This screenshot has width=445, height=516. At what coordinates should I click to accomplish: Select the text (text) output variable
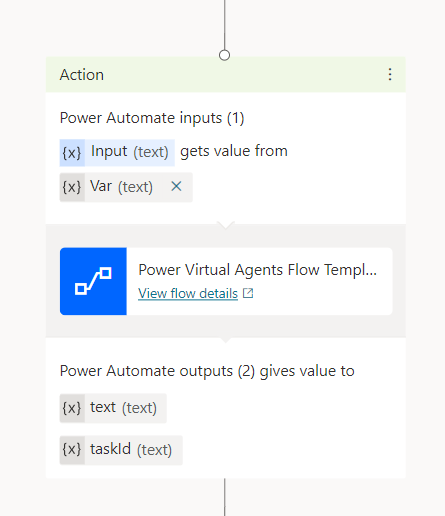[x=113, y=408]
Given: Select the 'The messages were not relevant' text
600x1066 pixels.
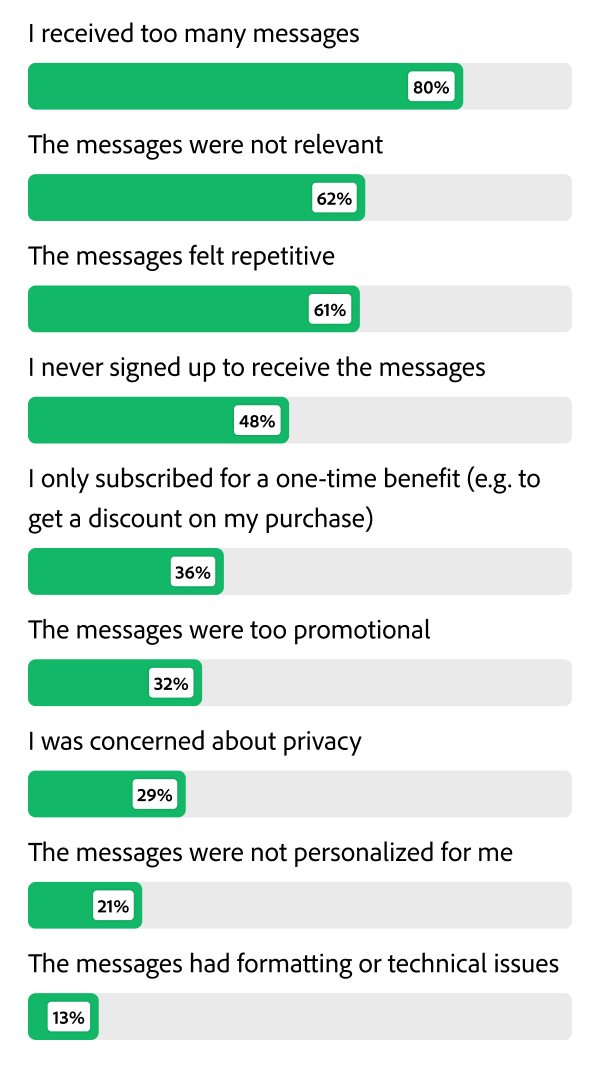Looking at the screenshot, I should click(x=206, y=145).
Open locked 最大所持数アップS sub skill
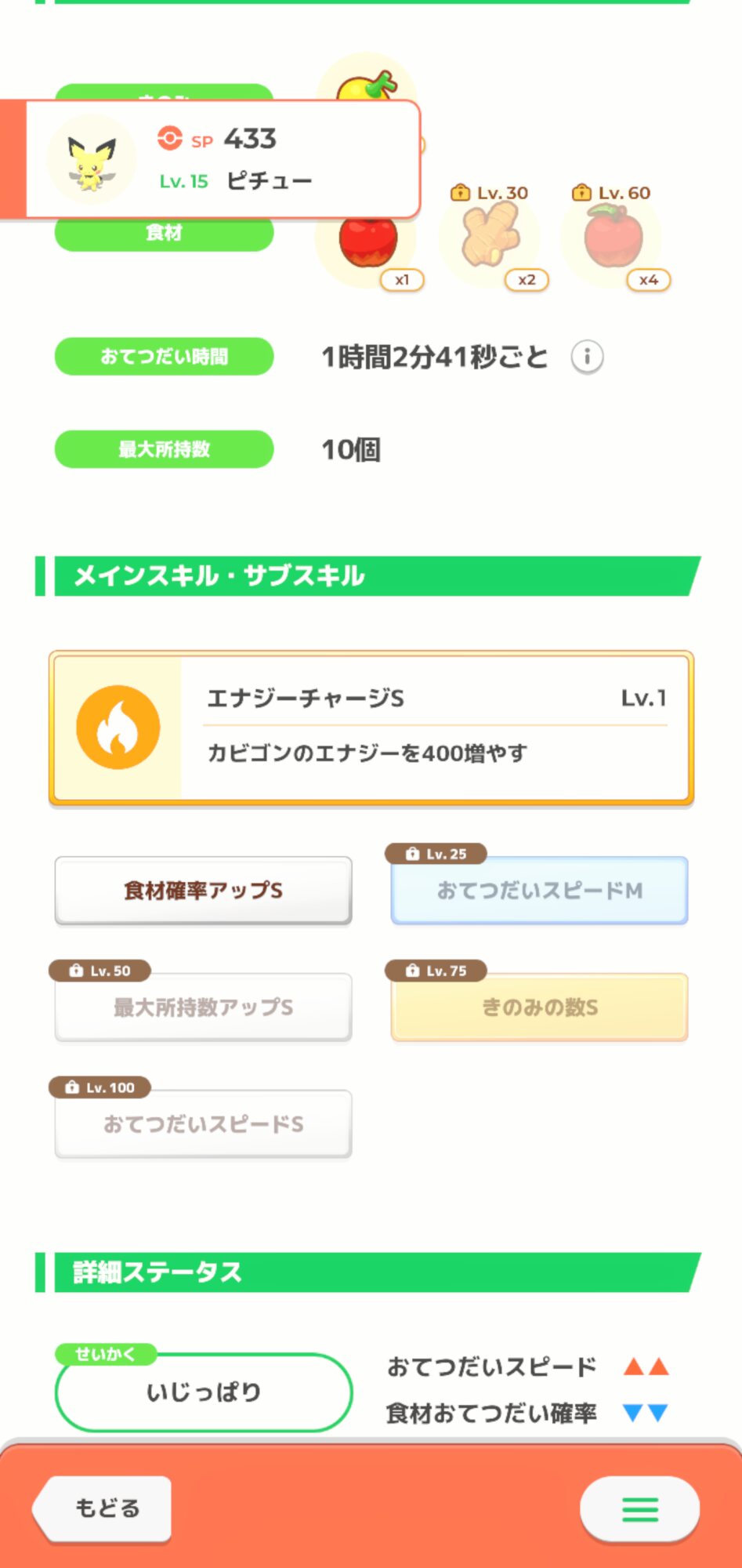The image size is (742, 1568). coord(203,1007)
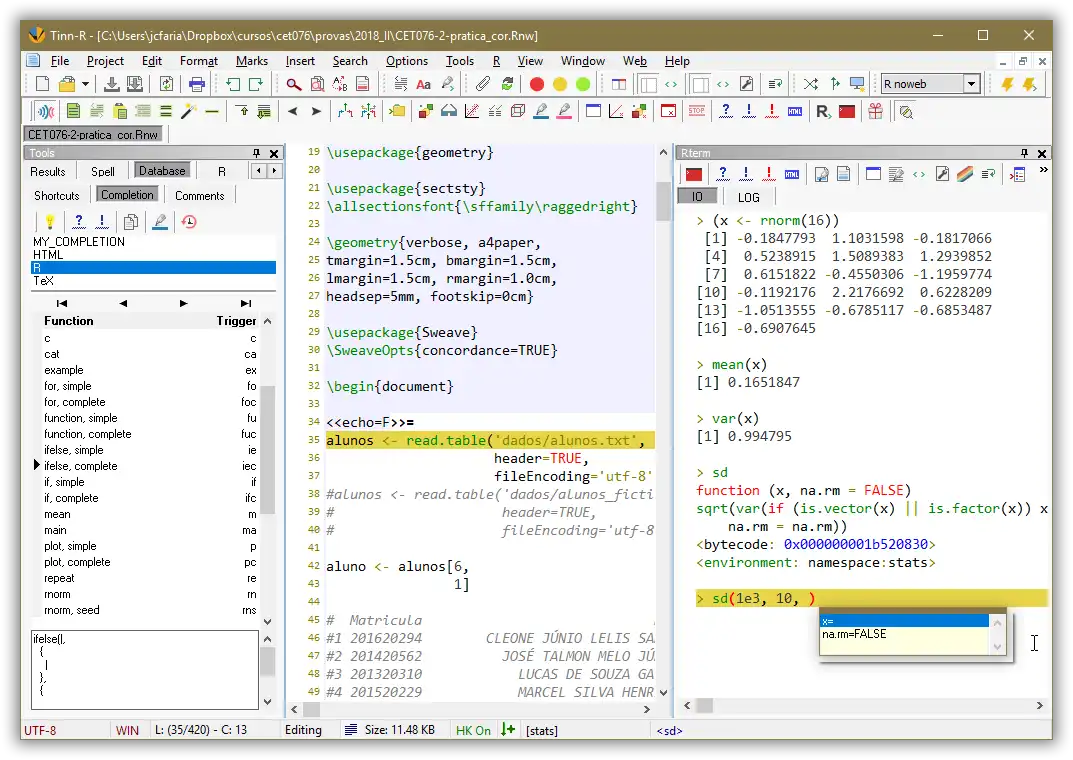Screen dimensions: 1073x760
Task: Open the Marks menu
Action: coord(252,61)
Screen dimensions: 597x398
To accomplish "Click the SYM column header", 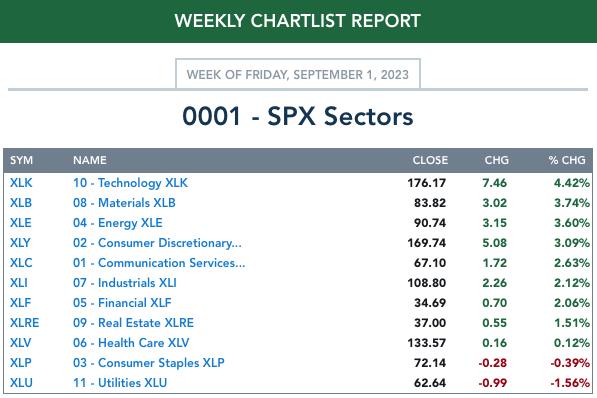I will (x=21, y=160).
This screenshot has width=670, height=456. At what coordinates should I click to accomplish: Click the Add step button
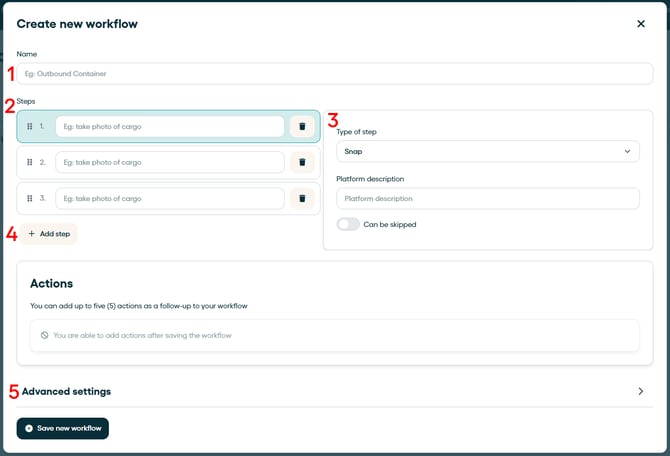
-=-=-=-=-
> **TASK DIRECTIONS**: Before answering, find the line with "Screen dimensions: 597x398" in the records above; then reproduce exactly each line from the first through that line, leaving out pictures.

> **EXERCISE RESPONSE**:
This screenshot has width=445, height=516. At what coordinates should I click to accomplish: Select the text (text) output variable
[x=113, y=408]
Given: Select the 'The messages were not relevant' text
600x1066 pixels.
Looking at the screenshot, I should click(x=206, y=145).
Open locked 最大所持数アップS sub skill
The image size is (742, 1568). coord(203,1007)
Screen dimensions: 1073x760
Task: Open the Marks menu
Action: coord(252,61)
Screen dimensions: 597x398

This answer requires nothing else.